Et pourtant, l’auteur a été reconnu par ses pairs et a même occupé un siège à l’Académie française. Et pourtant, je me souviens du Lion, que j’ai lu il y a trente-cinq ans, lequel m’avait ébloui. Et pourtant, c’est à Lisbonne que se déroule l’action des Amants du Tage.
Et pourtant. Il s’agit là d’un roman écrit à la va-vite, où il est fait fi du lecteur pour arriver à une scène finale que Kessel a dû se fixer comme but pour en finir avec ce livre qu’il ne devait plus avoir envie d’écrire pour le bâcler ainsi, sans donner de relief aux personnages et dont l’épaisseur psychologique est d’une minceur cadavérique.

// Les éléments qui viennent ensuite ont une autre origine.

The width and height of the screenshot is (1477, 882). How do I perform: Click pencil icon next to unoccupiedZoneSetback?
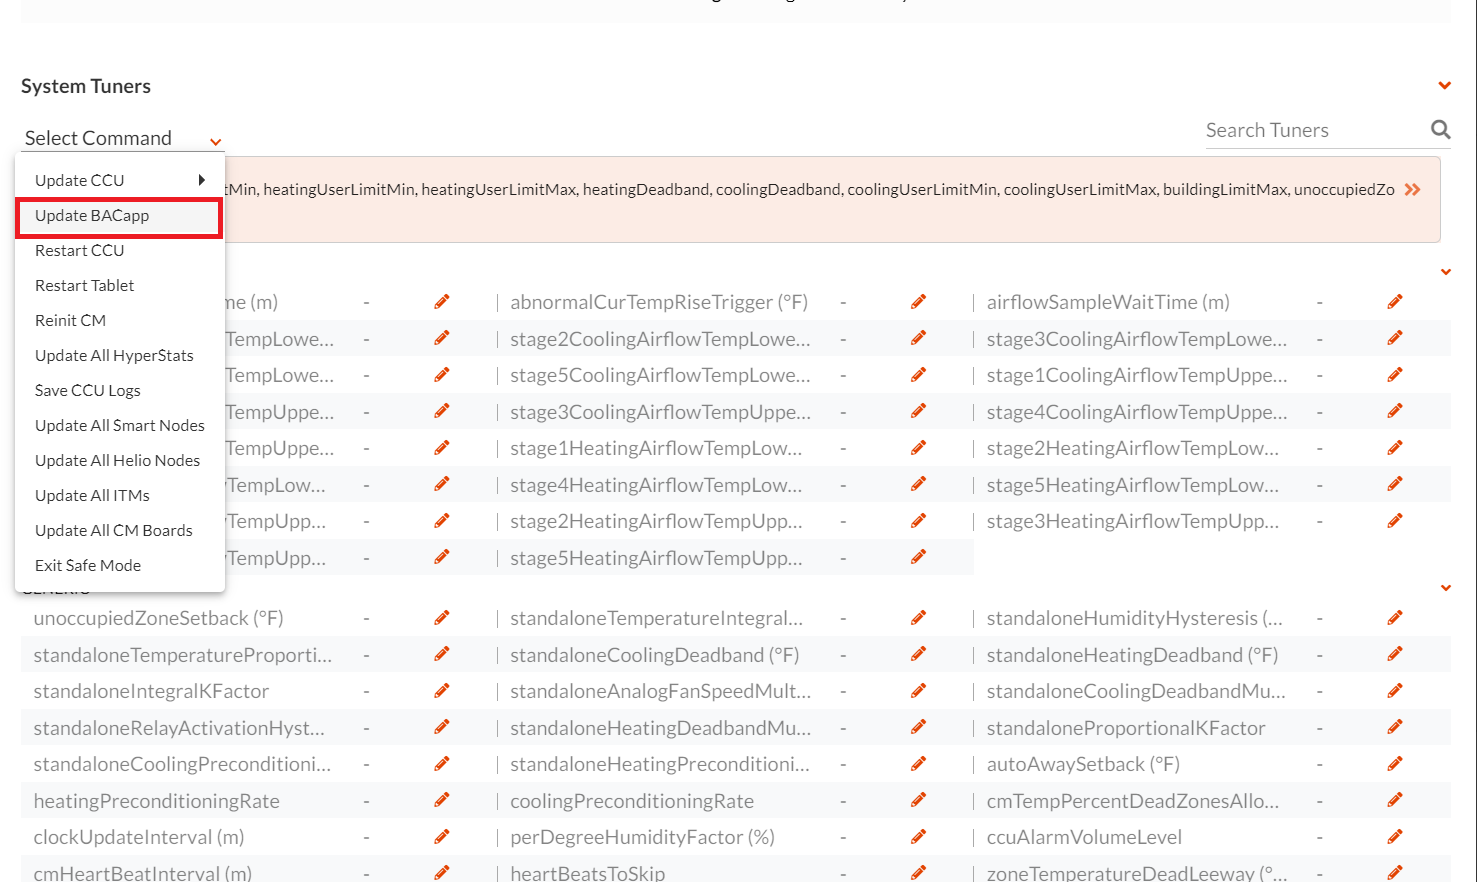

Voilà un roman que Kessel aurait dû laisser sur ses tablettes au lieu de profiter de sa notoriété pour le donner à un éditeur qui n’a pas pris la peine de travailler avec lui et qui l’a publié tel quel. Parce qu’il y avait peut-être ici matière à roman si l’auteur s’était donné la peine de sortir des clichés – comme le flic de Scotland Yard aux trousses de l’héroïne belle comme le jour – et d’un enchaînement de dialogues vides qui ne nous apprennent rien sur les protagonistes.
Un si beau titre pour un roman qui n’en vaut la peine, quel gâchis!